When testing independence in the context of contingency tables, the chi-squared test is a boon. However, this is an asymptotic test the use of which requires certain conditions to be fulfilled. If the chi-squared test is not justified, one could use Fisher's exact test. Even the use of Fisher's exact test is fraught with enormous computational difficulties. To set the stage for the talk, I set about explaining how algebraic statistics softens computational issues. Similar computational difficulties arise when one sets about testing a la Fisher Hardy-Weinberg equilibrium on a multi-allelic marker. I will demonstrate how algebraic statistics in conjunction with Markov bases and MCMC solves the problem. If time permits, I will ruminate on triad designs in genetics and gene-environment interactions.

Professor M. Bhaskara Rao, University of Cincinnati Medical Centre, Cincinnati, OH 45267 ~ October 27, 2011

Exploratory Analysis of Large-Scale Spatial-Temporal Data:

AT&T's Mobility data related to voice and data usage has a spatial (cell sites in different geographies) as well as a temporal component (usage collected at regular intervals). The focus of this work is to develop tools for exploratory data analysis as it relates to spatial data. The exploratory analysis techniques will look at both spatial and temporal aspects independently and also the attributes of their joint (spatial-temporal) behavior. Visualization techniques in particular to identify outliers (local and global), pockets of non-stationarity and other additional insights that are not otherwise apparent will be demonstrated. Some examples from the AT&T data will be provided.

Ganesh K. (Mani) Subramaniam, PhD., AT&T Labs - Research, Florham Park, NJ ~ November 3, 2011

Valid Post-Selection Inference:

It is common practice in statistical data analysis to perform data-driven model selection and derive statistical inference from the selected model. Such inference is generally invalid. We propose to produce valid “post-selection inference” by reducing the problem to one of simultaneous inference. Simultaneity is required for all linear functions that arise as coefficient estimates in all submodels. By purchasing “simultaneity insurance” for all possible submodels, the resulting post-selection inference is rendered universally valid under all possible model selection procedures. This inference is therefore generally conservative for particular selection procedures, but it is always less conservative than full Scheffe protection. We describe the structure of the simultaneous inference problem and give some asymptotic results.

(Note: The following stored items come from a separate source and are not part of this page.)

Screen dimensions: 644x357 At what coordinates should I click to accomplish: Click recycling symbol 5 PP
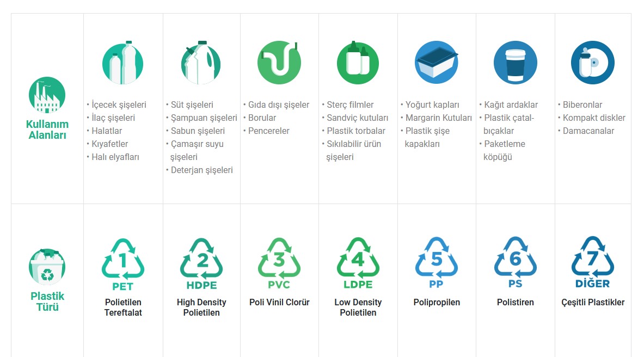437,262
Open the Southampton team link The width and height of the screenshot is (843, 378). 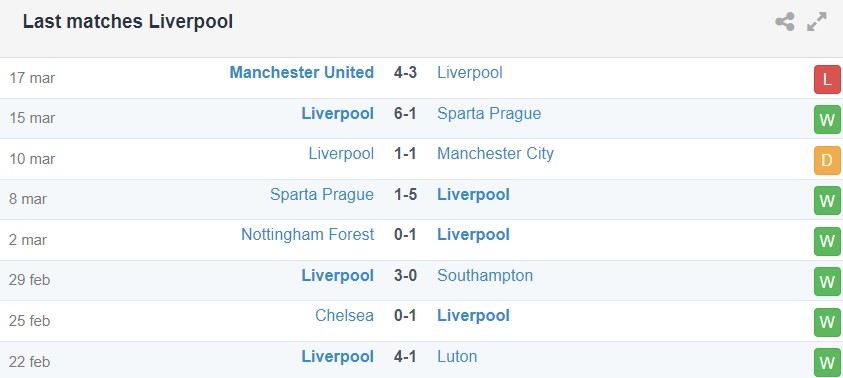click(485, 276)
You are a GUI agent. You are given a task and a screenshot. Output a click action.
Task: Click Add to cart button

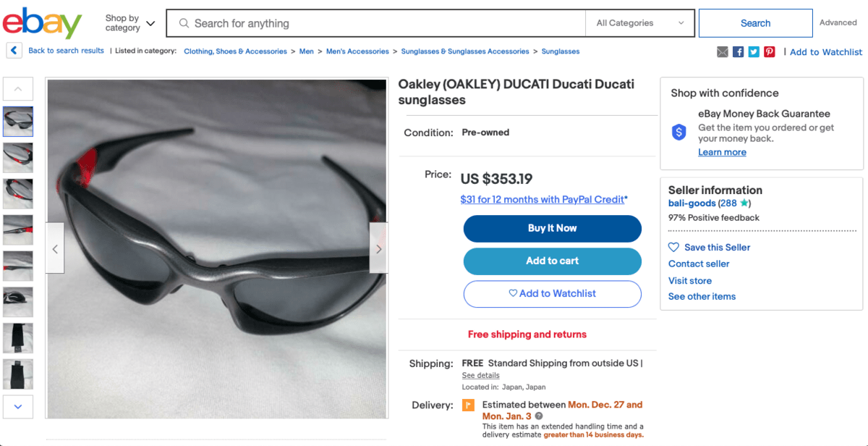coord(552,261)
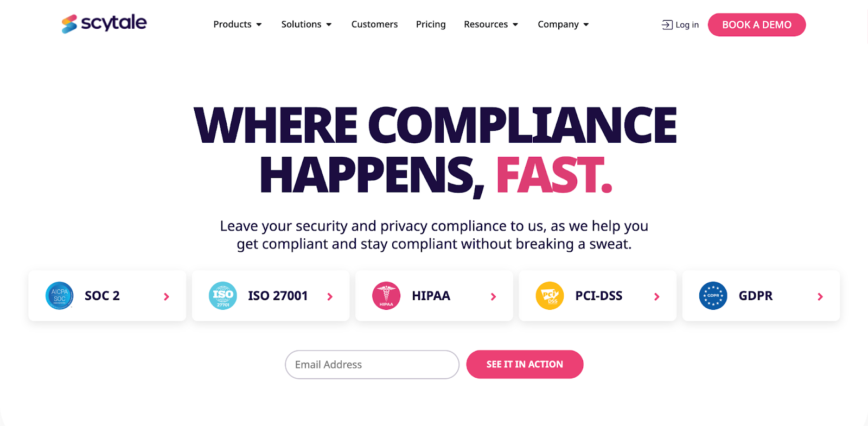
Task: Focus the Email Address input field
Action: [372, 365]
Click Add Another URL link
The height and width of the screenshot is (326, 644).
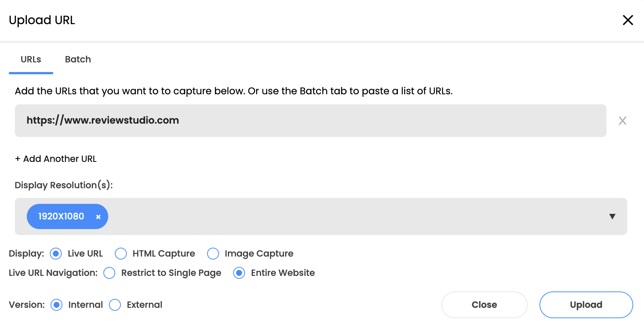[x=59, y=159]

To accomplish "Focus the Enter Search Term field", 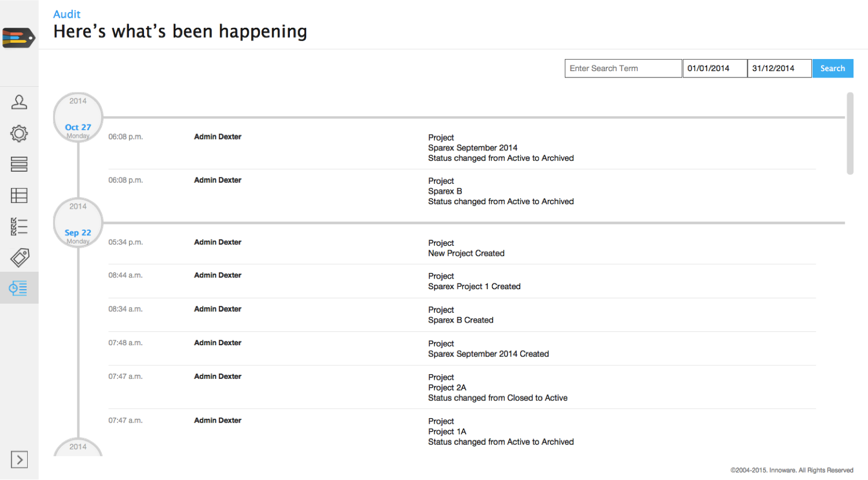I will pos(623,68).
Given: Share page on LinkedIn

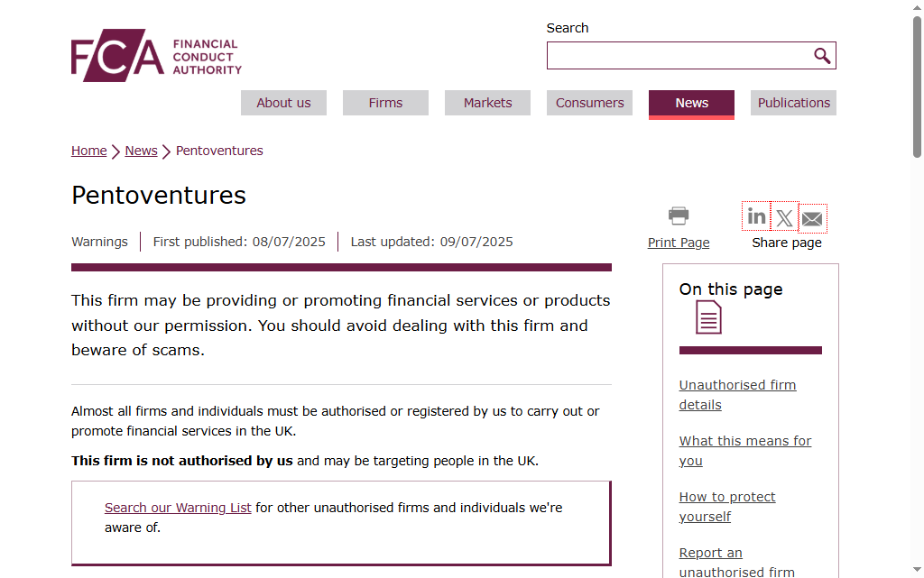Looking at the screenshot, I should tap(756, 216).
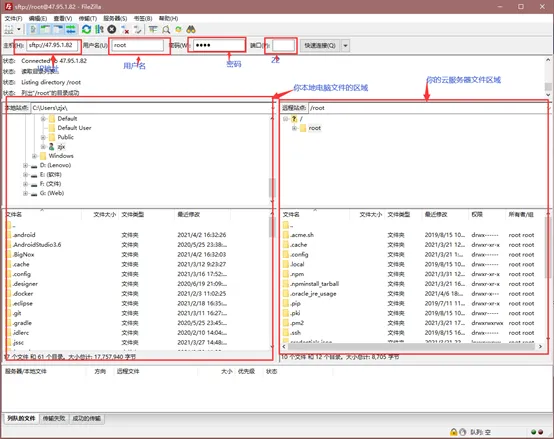Refresh file lists with green arrows icon

click(86, 30)
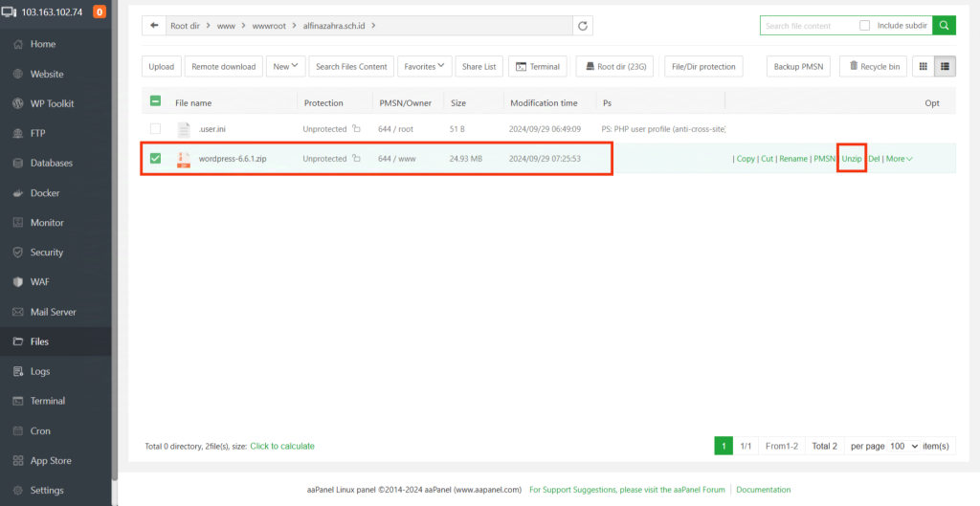Focus the Search file content field
Screen dimensions: 980x506
click(809, 26)
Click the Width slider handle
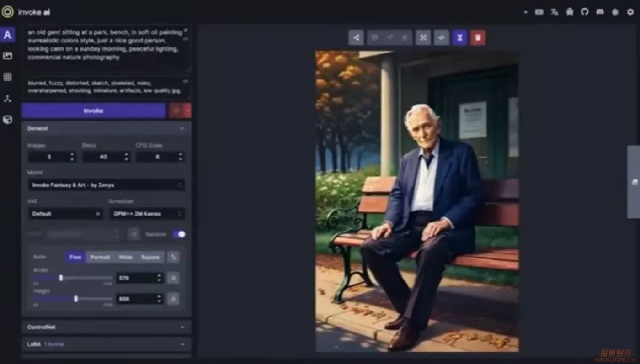Image resolution: width=640 pixels, height=364 pixels. [61, 278]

Kai Zhang, Department of Statistics, The Wharton School, University of Pennsylvania, Philadelphia, PA 19104 ~ November 10, 2011

Optimal Multiple Testing Procedure Incorporating Signal Strength:

This research focuses on incorporating signal strength into a multiple testing procedure using a decision theoretic approach. Specifically, we propose a general loss function which incorporates the severity of Type II errors. We also propose error rates that incorporate signal strength: the weighted marginal false discovery rate and the weighted marginal false nondiscovery rate. We then derive optimal procedure which minimizes the weighted marginal false nondiscovery rate, while controlling the weighted marginal false discovery rate. The numerical studies show that, by incorporating signal strength, much power can be gained.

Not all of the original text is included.